In Dark Reign, Paladin joins the Thunderbolts, Norman Osborn's personal black ops team. Hired to assassinate Elektra for 82 million dollars, Paladin broke into H.A.M.M.E.R. headquarters. However, Elektra overpowered him by choking him with one of her teeth that was loosened when Paladin punched her. Begging for his life, Paladin gave Elektra the key to escape her prison.

During the "Shadowland" storyline, Paladin is paired with Silver Sable, Misty Knight, and Shroud when Daredevil's Hand ninjas end up targeting members of the mafia. Following this, Misty Knight reopens Heroes for Hire under the influence of Puppet Master; Paladin joins the team and soon realizes this and frees Misty from Puppet Master's control with the help from Iron Fist. After the defeat of Puppet Master, Paladin convinces Misty to keep the operation open, but under their terms.

In "Venom War", Paladin, Solo, and their fellow mercenaries battle Eddie Brock, Bedlam, Tyro, and Wilde when they crash a wrestling match in Grand Garden Arena. They are defeated and deposited outside for EMTs to deal with. It is revealed that the mercenaries were hired by Alchemax due to a lack of in-house talent.

==Powers and abilities==
Paladin is depicted as possessing superhuman strength, stamina, speed, and agility. He is also a highly skilled hand-to-hand combatant, with knowledge of boxing, judo, savate, and Taekwondo. Additionally, Paladin is a skilled marksman, actor, espionage agent, bodyguard and detective.

While he has been known to use lethal force, his preferred weapon is his stun gun, firing a beam which scrambles the signals within the target's nervous system sufficiently to render most people unconscious. The range and effectiveness are unknown. The gun is equipped so that only Paladin may operate it.

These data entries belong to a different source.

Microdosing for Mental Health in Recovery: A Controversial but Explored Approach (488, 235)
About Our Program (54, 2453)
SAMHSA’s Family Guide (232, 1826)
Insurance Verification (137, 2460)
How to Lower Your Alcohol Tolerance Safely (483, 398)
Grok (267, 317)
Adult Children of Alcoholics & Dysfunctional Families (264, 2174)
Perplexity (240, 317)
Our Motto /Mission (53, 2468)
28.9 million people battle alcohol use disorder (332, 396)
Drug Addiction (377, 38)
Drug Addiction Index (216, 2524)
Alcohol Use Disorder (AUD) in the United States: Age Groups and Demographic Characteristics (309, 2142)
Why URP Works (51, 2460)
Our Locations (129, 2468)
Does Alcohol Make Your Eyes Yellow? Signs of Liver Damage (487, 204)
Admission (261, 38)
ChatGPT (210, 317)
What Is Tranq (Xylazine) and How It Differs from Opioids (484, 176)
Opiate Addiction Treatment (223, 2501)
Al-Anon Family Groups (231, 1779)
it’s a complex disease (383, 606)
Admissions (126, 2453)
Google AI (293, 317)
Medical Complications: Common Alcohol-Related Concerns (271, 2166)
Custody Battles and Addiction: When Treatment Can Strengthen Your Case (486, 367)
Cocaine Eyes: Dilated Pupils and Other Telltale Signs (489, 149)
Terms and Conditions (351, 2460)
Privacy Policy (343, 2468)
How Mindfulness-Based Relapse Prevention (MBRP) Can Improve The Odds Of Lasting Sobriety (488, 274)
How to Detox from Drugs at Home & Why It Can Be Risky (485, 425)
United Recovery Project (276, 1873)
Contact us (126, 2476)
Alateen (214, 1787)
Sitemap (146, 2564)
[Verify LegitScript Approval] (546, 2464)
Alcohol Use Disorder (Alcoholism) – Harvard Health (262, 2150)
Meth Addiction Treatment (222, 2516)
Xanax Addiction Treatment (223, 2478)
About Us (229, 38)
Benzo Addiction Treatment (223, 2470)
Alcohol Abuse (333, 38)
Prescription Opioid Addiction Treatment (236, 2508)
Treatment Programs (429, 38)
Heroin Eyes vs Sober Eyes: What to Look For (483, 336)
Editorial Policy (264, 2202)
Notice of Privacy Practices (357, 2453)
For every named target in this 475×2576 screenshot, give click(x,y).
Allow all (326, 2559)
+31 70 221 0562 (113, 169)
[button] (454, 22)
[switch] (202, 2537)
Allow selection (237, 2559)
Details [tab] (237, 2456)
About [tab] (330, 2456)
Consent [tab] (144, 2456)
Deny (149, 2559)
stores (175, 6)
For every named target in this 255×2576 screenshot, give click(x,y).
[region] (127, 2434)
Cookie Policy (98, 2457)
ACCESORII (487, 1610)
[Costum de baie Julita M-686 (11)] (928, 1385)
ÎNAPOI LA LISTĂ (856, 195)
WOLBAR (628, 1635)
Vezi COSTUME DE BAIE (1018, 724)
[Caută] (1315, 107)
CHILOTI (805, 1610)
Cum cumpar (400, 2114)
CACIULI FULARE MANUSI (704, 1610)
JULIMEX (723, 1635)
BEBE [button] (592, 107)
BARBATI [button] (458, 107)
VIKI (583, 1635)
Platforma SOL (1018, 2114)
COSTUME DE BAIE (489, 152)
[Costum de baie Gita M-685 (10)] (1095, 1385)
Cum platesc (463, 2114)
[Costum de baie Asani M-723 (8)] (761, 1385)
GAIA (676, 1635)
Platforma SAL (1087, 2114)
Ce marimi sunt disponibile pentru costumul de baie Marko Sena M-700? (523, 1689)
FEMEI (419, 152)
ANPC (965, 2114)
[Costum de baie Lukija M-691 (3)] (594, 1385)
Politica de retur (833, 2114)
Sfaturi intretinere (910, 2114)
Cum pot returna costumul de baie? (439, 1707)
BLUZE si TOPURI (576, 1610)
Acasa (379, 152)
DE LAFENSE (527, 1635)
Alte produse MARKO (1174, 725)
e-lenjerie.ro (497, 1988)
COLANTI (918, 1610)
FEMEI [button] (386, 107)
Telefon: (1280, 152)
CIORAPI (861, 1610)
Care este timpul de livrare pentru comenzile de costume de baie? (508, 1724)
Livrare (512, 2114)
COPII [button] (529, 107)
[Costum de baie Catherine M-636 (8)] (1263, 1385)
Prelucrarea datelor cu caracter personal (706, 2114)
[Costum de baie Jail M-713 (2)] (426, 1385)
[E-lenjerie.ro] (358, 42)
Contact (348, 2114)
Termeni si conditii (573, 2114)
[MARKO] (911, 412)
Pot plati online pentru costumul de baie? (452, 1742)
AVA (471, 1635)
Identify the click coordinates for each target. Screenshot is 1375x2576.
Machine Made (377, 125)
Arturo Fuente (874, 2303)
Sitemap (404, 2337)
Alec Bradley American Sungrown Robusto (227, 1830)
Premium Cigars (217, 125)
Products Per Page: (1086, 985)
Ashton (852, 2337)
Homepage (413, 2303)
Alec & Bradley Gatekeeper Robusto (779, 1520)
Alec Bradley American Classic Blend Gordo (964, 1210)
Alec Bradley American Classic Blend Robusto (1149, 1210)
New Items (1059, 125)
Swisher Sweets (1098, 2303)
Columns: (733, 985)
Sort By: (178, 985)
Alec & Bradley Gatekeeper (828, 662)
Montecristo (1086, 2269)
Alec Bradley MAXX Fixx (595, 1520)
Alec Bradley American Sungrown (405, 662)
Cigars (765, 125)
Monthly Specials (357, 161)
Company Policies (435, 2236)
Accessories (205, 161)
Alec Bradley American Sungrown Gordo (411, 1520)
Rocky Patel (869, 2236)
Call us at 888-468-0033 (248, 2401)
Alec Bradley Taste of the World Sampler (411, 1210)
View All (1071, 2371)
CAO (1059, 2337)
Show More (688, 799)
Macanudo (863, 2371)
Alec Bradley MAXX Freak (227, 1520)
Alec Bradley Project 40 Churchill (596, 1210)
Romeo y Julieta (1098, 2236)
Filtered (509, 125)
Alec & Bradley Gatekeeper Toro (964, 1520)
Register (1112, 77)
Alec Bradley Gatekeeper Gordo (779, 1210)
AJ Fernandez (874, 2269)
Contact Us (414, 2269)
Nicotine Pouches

Paladin wears a bodysuit of synthetic stretch fabric, and his boots, gloves, helmet, torso, and knee and elbow guards are made of bulletproof composite materials. Paladin's helmet is equipped with a belt-activated faceplate which slides down to make the helmet airtight; the sealed helmet has a one-hour air supply. The lenses in Paladin's helmet can be adjusted for infrared vision.

== Reception ==
Matthew Aguilar of ComicBook.com stated Paladin became a fan favorite since his time with the Thunderbolts and Heroes for Hire.

==Other versions==
===Ultimate Marvel===
The Ultimate Marvel version of Marc Spector used the Paladin name for a period of time while working for the Roxxon Corporation.

==In other media==
- Paladin appears in the Spider-Man episode "Take Two", voiced by Trevor Devall. This version is a member of the Wild Pack.
- Paladin will appear in VisionQuest, portrayed by Todd Stashwick.
- Paladin appears in Marvel: Avengers Alliance 2.
- Paladin appears in the motion comic Spider-Woman: Agent of S.W.O.R.D., voiced by David Murphy.
- In 2018, Hasbro released a Paladin action figure as part of the Marvel Legends action figure line.